What you have to do: Replace every "Task" with "Step" in the material below and write it out again with nothing else changed. Leave the pictures out.

Raw records:
★ ★ ★ ★

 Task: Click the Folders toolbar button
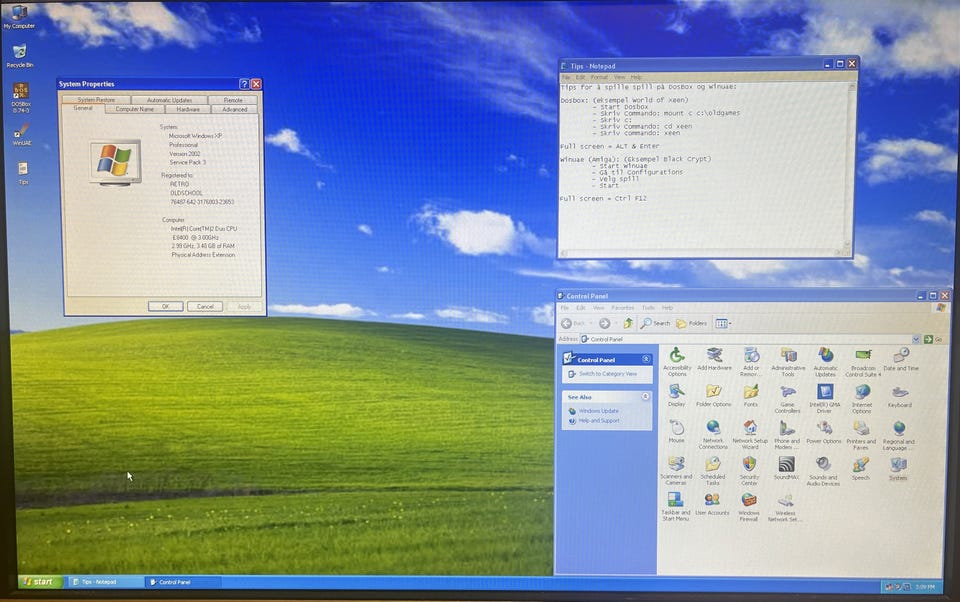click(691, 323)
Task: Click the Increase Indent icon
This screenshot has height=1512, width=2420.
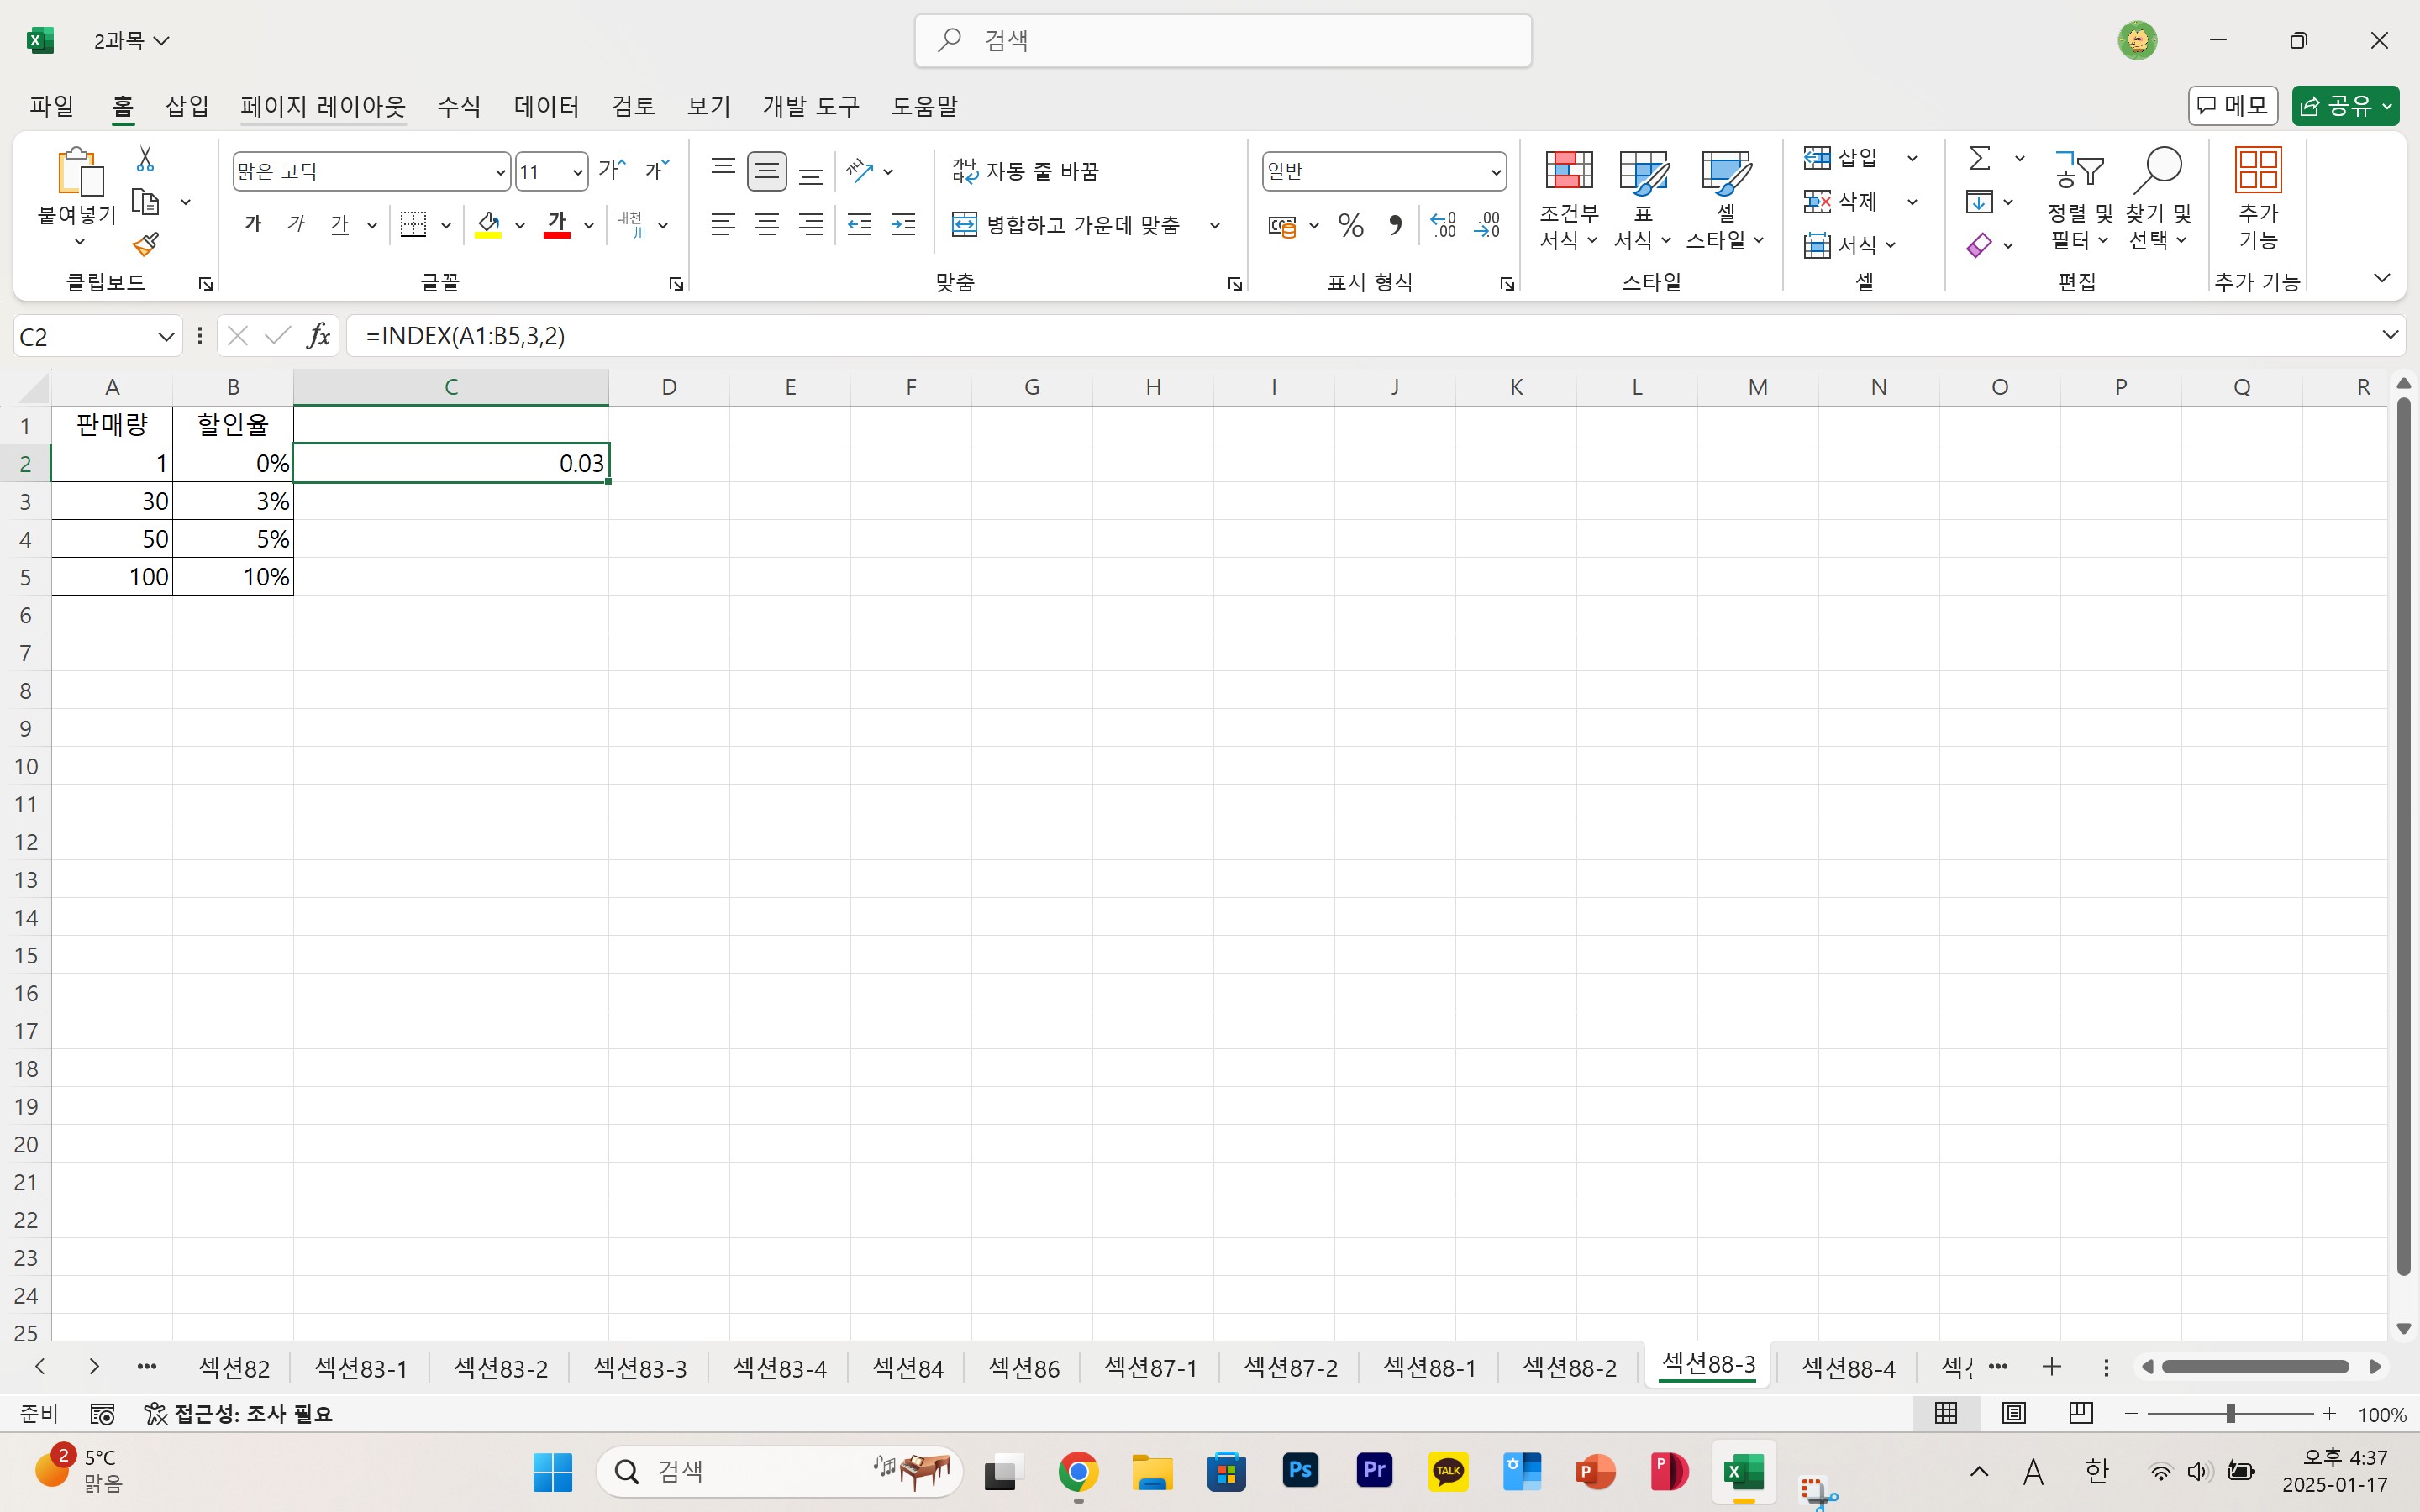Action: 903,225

★ ★ ★ ★

Response:
 Step: Click the Folders toolbar button
click(691, 323)
Step: Click the Increase Indent icon
This screenshot has height=1512, width=2420.
Action: 903,225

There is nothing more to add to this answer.